> [REQUIREMENT]
Look through the material below. Return exactly the lines from the one with "Ara (304, 113)" through the one with "Recette mousse au chocolat à t... (66, 2287)", both included.
* * * * * * * * *
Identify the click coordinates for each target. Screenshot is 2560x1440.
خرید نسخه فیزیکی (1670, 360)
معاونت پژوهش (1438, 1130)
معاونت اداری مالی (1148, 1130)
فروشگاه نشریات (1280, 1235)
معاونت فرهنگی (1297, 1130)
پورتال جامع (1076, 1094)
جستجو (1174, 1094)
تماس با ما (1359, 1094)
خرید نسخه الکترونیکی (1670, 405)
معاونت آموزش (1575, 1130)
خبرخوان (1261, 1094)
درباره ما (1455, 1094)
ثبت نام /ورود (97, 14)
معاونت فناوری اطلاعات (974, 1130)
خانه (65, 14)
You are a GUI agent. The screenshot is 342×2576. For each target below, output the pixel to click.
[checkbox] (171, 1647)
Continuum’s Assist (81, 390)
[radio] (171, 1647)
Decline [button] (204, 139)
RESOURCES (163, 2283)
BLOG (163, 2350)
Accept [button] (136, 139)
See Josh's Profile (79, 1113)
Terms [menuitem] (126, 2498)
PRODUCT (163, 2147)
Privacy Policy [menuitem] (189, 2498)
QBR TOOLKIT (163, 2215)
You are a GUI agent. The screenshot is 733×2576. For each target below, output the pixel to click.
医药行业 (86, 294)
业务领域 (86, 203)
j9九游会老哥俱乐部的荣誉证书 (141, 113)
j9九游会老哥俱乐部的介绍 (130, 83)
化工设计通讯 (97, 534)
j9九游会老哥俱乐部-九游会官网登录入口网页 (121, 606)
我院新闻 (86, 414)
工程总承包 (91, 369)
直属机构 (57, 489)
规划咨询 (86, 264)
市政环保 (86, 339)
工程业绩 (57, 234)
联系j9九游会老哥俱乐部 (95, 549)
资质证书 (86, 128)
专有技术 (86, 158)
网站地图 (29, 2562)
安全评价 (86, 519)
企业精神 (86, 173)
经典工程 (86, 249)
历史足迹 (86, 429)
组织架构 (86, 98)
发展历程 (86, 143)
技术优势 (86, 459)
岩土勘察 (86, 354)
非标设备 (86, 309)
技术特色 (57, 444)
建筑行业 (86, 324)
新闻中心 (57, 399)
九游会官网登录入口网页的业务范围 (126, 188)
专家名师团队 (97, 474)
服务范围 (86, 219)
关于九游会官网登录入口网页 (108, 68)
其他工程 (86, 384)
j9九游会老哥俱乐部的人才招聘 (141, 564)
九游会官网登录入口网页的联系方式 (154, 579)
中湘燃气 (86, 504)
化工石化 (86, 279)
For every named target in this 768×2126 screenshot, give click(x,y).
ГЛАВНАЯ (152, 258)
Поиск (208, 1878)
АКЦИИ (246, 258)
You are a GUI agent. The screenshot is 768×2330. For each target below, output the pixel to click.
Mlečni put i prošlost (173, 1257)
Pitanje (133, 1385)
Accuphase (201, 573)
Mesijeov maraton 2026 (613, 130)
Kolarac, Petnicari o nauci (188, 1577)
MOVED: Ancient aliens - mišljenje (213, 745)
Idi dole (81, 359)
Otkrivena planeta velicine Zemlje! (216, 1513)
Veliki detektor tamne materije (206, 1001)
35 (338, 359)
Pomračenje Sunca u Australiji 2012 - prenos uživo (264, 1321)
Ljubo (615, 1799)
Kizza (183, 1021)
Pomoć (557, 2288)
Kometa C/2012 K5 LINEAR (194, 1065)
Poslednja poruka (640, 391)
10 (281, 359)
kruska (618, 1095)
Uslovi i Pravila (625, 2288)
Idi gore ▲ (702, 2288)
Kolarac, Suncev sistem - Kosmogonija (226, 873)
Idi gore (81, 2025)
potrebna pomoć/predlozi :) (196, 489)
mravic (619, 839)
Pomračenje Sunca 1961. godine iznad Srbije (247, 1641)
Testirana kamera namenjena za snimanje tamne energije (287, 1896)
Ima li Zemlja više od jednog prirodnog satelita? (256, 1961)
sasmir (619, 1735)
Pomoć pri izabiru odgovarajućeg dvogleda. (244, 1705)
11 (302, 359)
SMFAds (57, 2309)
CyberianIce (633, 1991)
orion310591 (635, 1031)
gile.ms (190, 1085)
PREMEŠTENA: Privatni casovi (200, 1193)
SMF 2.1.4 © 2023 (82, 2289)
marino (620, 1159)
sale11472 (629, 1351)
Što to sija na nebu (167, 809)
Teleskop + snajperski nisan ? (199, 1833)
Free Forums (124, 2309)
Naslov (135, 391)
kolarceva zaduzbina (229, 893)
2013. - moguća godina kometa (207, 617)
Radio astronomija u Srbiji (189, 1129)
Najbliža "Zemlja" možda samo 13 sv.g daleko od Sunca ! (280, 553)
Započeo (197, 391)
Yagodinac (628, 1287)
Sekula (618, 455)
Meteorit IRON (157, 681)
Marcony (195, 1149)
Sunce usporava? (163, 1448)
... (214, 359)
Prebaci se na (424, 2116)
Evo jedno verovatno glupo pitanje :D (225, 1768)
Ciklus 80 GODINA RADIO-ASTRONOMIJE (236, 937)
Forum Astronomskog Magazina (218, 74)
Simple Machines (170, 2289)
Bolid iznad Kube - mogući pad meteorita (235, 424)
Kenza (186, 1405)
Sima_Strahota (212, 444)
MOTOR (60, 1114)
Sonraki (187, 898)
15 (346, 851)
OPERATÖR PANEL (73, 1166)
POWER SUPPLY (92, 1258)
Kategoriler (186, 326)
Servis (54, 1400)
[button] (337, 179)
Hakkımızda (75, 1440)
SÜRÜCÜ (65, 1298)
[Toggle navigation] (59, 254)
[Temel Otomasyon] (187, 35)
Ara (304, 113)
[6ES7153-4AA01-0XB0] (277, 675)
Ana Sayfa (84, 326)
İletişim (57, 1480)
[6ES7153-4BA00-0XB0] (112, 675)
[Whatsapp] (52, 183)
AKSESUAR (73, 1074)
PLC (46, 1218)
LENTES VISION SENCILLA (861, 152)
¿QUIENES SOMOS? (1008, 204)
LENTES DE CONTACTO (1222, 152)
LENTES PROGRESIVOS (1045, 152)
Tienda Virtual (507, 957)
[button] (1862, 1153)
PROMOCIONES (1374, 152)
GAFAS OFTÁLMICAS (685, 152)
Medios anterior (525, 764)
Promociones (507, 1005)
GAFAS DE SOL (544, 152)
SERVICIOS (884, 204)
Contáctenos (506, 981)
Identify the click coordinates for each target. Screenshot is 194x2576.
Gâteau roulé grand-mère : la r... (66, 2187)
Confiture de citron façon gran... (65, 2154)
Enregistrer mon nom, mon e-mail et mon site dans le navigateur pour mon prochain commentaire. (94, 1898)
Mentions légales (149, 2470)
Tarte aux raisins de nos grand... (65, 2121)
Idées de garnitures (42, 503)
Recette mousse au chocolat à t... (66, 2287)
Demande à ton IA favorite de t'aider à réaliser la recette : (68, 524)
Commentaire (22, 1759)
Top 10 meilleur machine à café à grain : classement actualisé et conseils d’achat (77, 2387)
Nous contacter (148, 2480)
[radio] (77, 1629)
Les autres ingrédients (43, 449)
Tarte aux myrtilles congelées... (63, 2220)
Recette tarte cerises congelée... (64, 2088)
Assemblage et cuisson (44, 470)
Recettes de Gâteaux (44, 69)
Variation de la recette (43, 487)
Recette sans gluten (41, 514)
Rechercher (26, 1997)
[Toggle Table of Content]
* * * * * * * * *
> [ANSWER BELOW]
Ara (304, 113)
[6ES7153-4AA01-0XB0] (277, 675)
Ana Sayfa (84, 326)
İletişim (57, 1480)
[6ES7153-4BA00-0XB0] (112, 675)
[Whatsapp] (52, 183)
AKSESUAR (73, 1074)
PLC (46, 1218)
LENTES VISION SENCILLA (861, 152)
¿QUIENES SOMOS? (1008, 204)
LENTES DE CONTACTO (1222, 152)
LENTES PROGRESIVOS (1045, 152)
Tienda Virtual (507, 957)
[button] (1862, 1153)
PROMOCIONES (1374, 152)
GAFAS OFTÁLMICAS (685, 152)
Medios anterior (525, 764)
Promociones (507, 1005)
GAFAS DE SOL (544, 152)
SERVICIOS (884, 204)
Contáctenos (506, 981)
Identify the click coordinates for each target. Screenshot is 194x2576.
Gâteau roulé grand-mère : la r... (66, 2187)
Confiture de citron façon gran... (65, 2154)
Enregistrer mon nom, mon e-mail et mon site dans le navigateur pour mon prochain commentaire. (94, 1898)
Mentions légales (149, 2470)
Tarte aux raisins de nos grand... (65, 2121)
Idées de garnitures (42, 503)
Recette mousse au chocolat à t... (66, 2287)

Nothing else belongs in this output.